--- Begin Task input ---
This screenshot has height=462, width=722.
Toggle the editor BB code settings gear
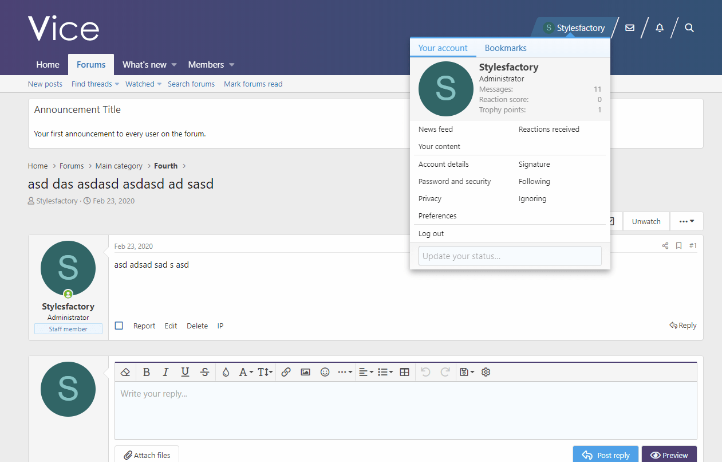pyautogui.click(x=486, y=372)
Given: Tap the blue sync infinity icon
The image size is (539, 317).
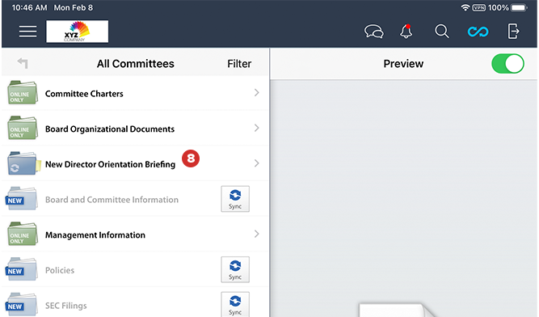Looking at the screenshot, I should [478, 32].
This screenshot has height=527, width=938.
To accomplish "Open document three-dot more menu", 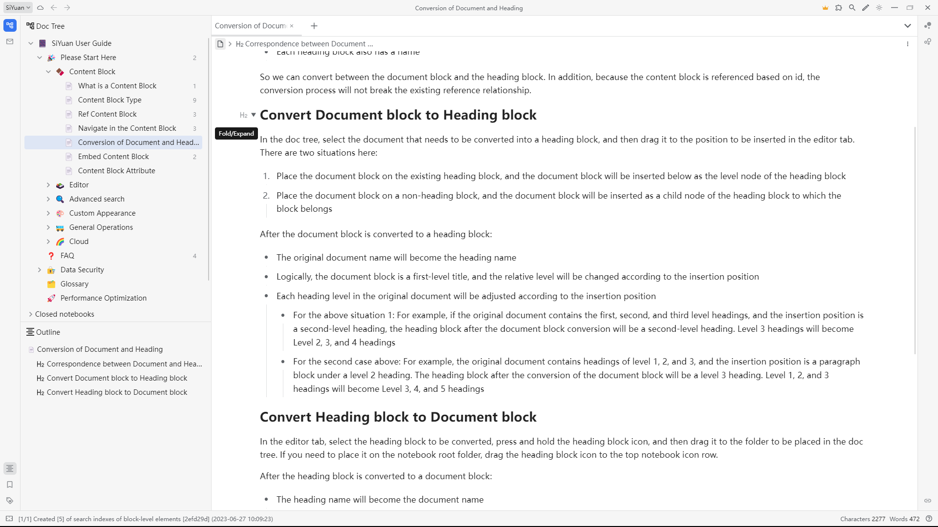I will 908,44.
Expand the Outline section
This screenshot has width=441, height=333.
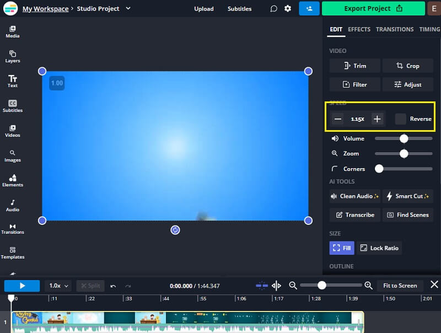[341, 266]
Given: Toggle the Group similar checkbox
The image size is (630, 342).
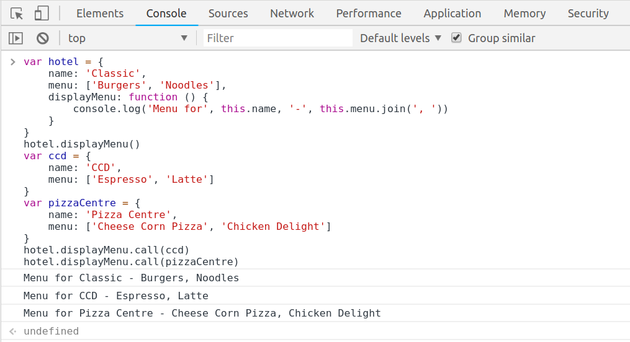Looking at the screenshot, I should click(457, 38).
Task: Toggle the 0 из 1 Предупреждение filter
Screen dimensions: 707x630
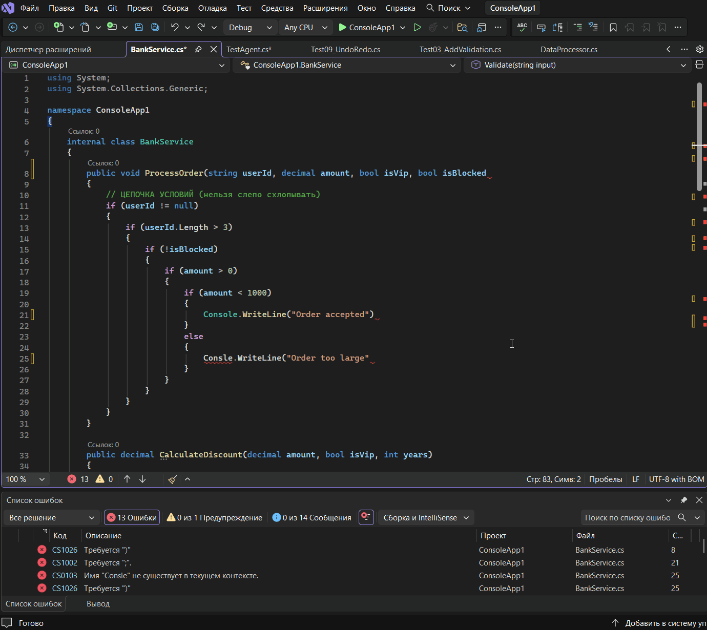Action: pos(215,517)
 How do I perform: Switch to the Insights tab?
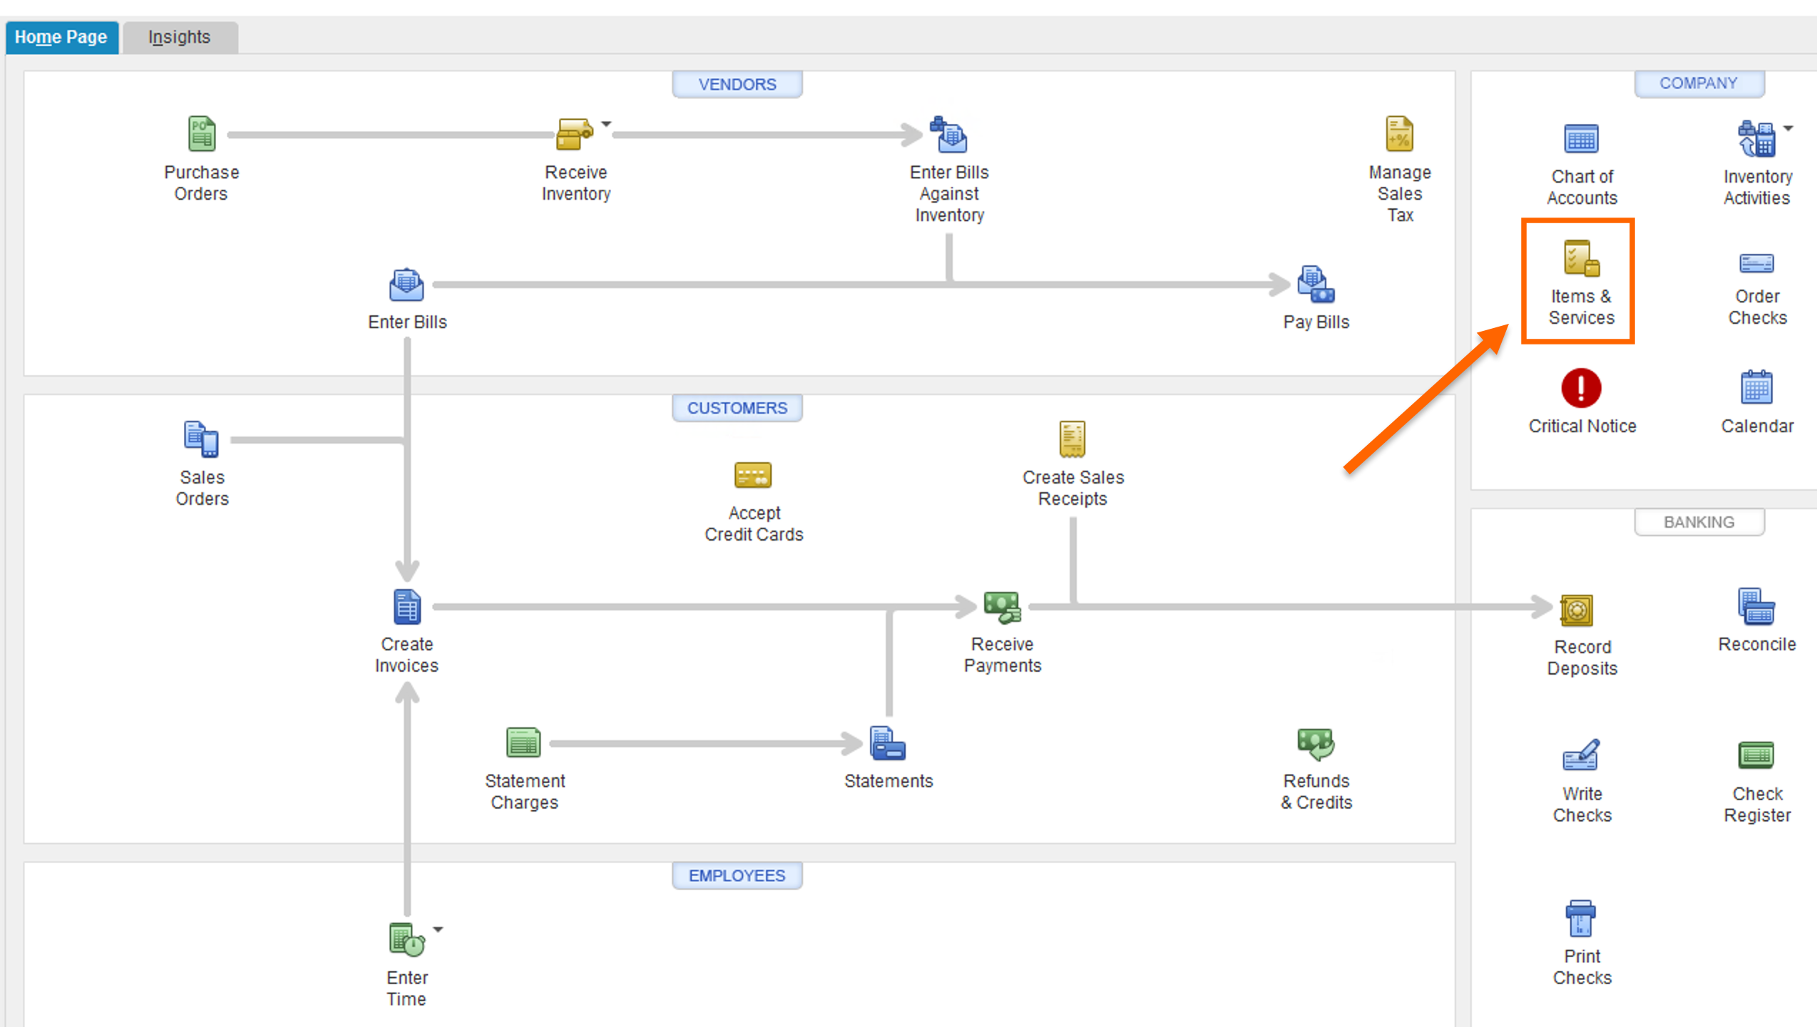(x=180, y=37)
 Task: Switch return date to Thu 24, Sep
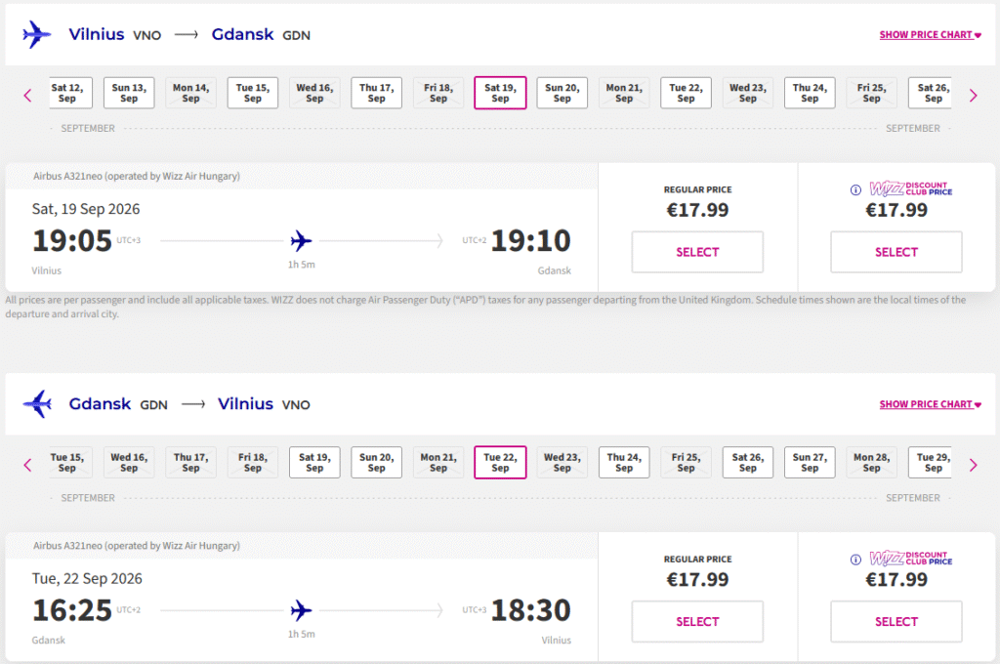pyautogui.click(x=623, y=463)
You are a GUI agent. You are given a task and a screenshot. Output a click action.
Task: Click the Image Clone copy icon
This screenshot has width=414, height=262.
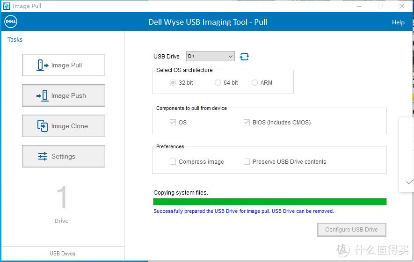tap(43, 126)
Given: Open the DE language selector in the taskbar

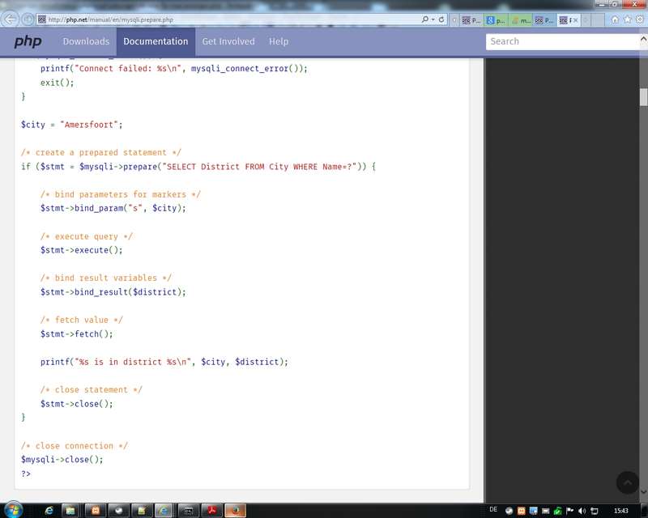Looking at the screenshot, I should [493, 510].
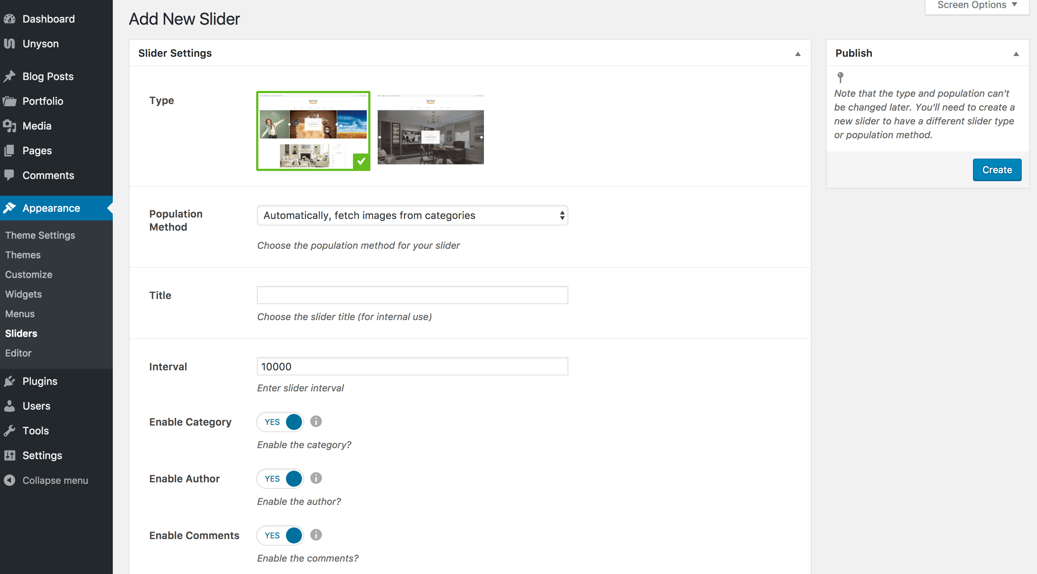Screen dimensions: 1037x574
Task: Open the Population Method dropdown
Action: 412,215
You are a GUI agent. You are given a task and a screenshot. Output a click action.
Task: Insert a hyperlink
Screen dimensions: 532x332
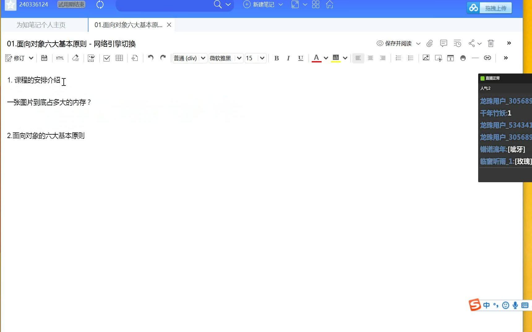click(487, 58)
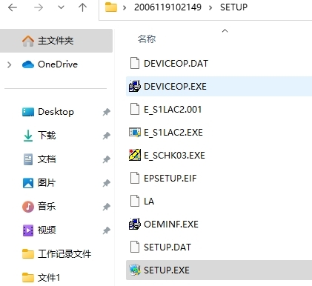Open the recent locations dropdown chevron
This screenshot has height=286, width=312.
tap(61, 7)

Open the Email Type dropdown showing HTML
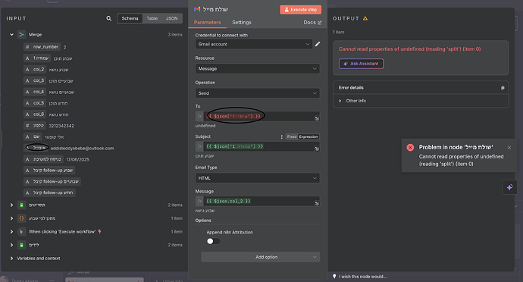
--- End Task input ---
Take the part that opens with the line containing "Given: Open the" and closes with the line containing "Action: 412,215", swap "taskbar" for "system tray", and give only those lines back with everything else unchanged. Leave the pictures out.

• Answer to this exercise
Given: Open the DE language selector in the system tray

Looking at the screenshot, I should [493, 510].
Screen dimensions: 1037x574
Task: Open the Population Method dropdown
Action: 412,215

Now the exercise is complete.